UNITED STATES DISTRICT COURT EASTERN DISTRICT OF NEW YORK
Jun 17, 2021
18-CV-4040 (RPK) (RER) (E.D.N.Y. Jun. 17, 2021)

Opinion

18-CV-4040 (RPK) (RER)

06-17-2021

NECTARIOS ARISTIDOU, et al., Plaintiffs, v. AVIATION PORT SERVICES, LLC, et al., Defendants.


MEMORANDUM AND ORDER

RACHEL P. KOVNER, United States District Judge:

Plaintiffs are eight former employees of defendant Aviation Port Services, LLC (“APS”). They are suing APS, along with its chief executive officer and executive vice president, under the Fair Labor Standards Act and the New York Labor Laws. Over the course of this litigation, Defendants failed to produce discovery and violated many court orders. Plaintiffs, in turn, moved for sanctions. See Pls.' Sept. 9, 2019 Ltr. to J. Brodie (Dkt. #55); Pls.' Sept. 30, 2019 Ltr. to J. Brodie (Dkt. #56). Plaintiffs have requested that the court strike the answer and enter default against defendants, among other relief. Plaintiffs' motions were referred to Magistrate Judge Reyes for a report and recommendation (“R. & R.”). Judge Reyes has issued an R. & R. (Dkt. #78) that recommends granting plaintiffs' motion to strike the answer and enter default. Judge Reyes also recommends awarding plaintiffs reasonable expenses incurred because of defendants' misconduct. As described below, I adopt Judge Reyes's recommendation that plaintiffs' motion to strike the answer be granted; that default be entered; and that plaintiffs be awarded reasonable expenses, based on the factual findings discussed in this Memorandum and Order.

BACKGROUND

I assume familiarity with the underlying facts and procedural history, see R. &. R. at 2-17, which I describe here only as needed to address defendants' R. & R. objections.

I. Factual Background

The R&R chronicles instances of misconduct by defendants that have not been meaningfully controverted.

Written Discovery.

At a conference held on May 22, 2019, plaintiffs claimed they had not received certain written discovery that had been due more than two months earlier. See May 22, 2019 Hr'g Tr. at 2-7 (Dkt. #48); see also Mar. 6, 2019 Minute Entry. The missing documents included Rule 26(a)(1) disclosures and written responses to plaintiffs' document requests and interrogatories. See May 22, 2019 Hr'g Tr. at 2-3; Summary Order at 2 (July 25, 2019) (Dkt #52). Defendants insisted that they had already served all of those documents on plaintiffs. Id. at 5-6. To support that contention, defendants produced in court a copy of their written responses to plaintiffs' document requests-which plaintiffs claimed never to have seen before-and a certificate of service for those responses.

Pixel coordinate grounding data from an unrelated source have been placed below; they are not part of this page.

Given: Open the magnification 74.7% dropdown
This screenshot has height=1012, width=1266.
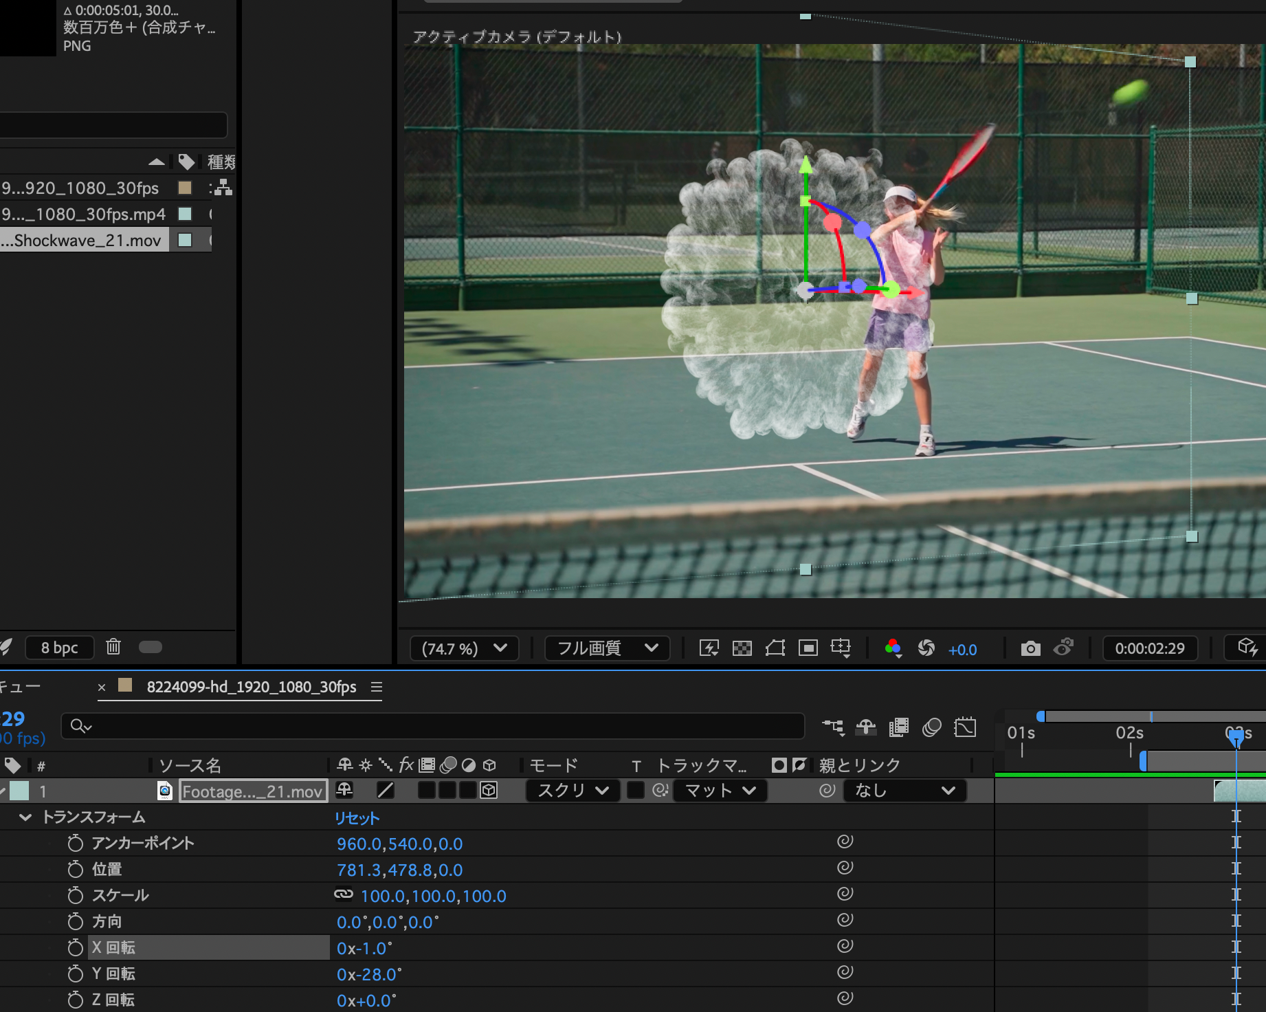Looking at the screenshot, I should [465, 648].
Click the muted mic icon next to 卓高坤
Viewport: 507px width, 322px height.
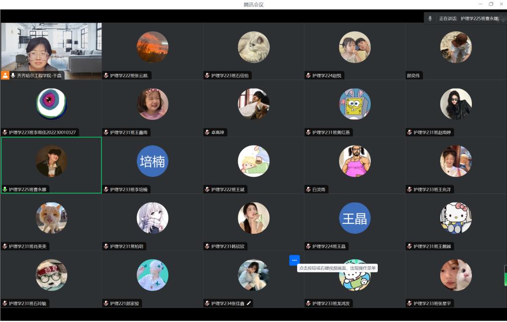(x=207, y=132)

Id. at 6-7. But defendants did not have on hand copies of the other missing documents or the corresponding proofs of service. See Id. at 15. To resolve the dispute over whether defendants had in fact served the missing documents, Judge Reyes ordered defendants to “show proof of service” by May 23, 2019. Minute Entry and Order (May 22, 2019). Defendants failed to comply with that order, leading Judge Reyes to conclude that defendants had lied at the May 22 conference about serving the missing documents. See Summary Order at 2-3 (July 25, 2019).

Bank Statements.

Plaintiffs repeatedly requested discovery of defendants' bank statements. See, e.g., Pls.' June 25, 2019 Ltr. to M.J. Reyes at 3 (Dkt. #50); Pls.' Aug. 2, 2019 Ltr. to M.J. Reyes at ¶¶ 2, 13. Judge Reyes not only ordered defendants to produce those bank statements by the close of discovery, but also ruled that defendants had waived all non-privilege-based objections. See, e.g., Order (Aug. 2, 2019). Defendants did not produce the bank statements until more than a month after the close of discovery, compare ibid. with Decl. of Moira Brennan in Opp'n to Pls.' Mot. to Strike (“Opp'n to Mot. to Strike”) at ¶ 26 (Dkt. # 67), and only after Judge Reyes reprimanded them in court, see Oct. 10, 2019 Hr'g Tr. at 15-17 (Dkt. #64). Defendants attempt to justify their failure to timely produce the bank statements by pointing to an exchange with Judge Reyes at the May 22 conference. See Defs.' Obj. to R. & R. (“Defs.' Obj.”) at 14-16 (Dkt. #84). At that conference, defense counsel stated that defendants were “not producing the bank accounts [or] the tax records” and Judge Reyes responded “okay.” May 22, 2019 Hr'g Tr. at 11. But that exchange cannot excuse defendants' failure, because several months later Judge Reyes directed defendants to produce the bank statements and ruled that all of defendants' non-privilege-based objections had been waived. See Order (Aug. 2, 2019).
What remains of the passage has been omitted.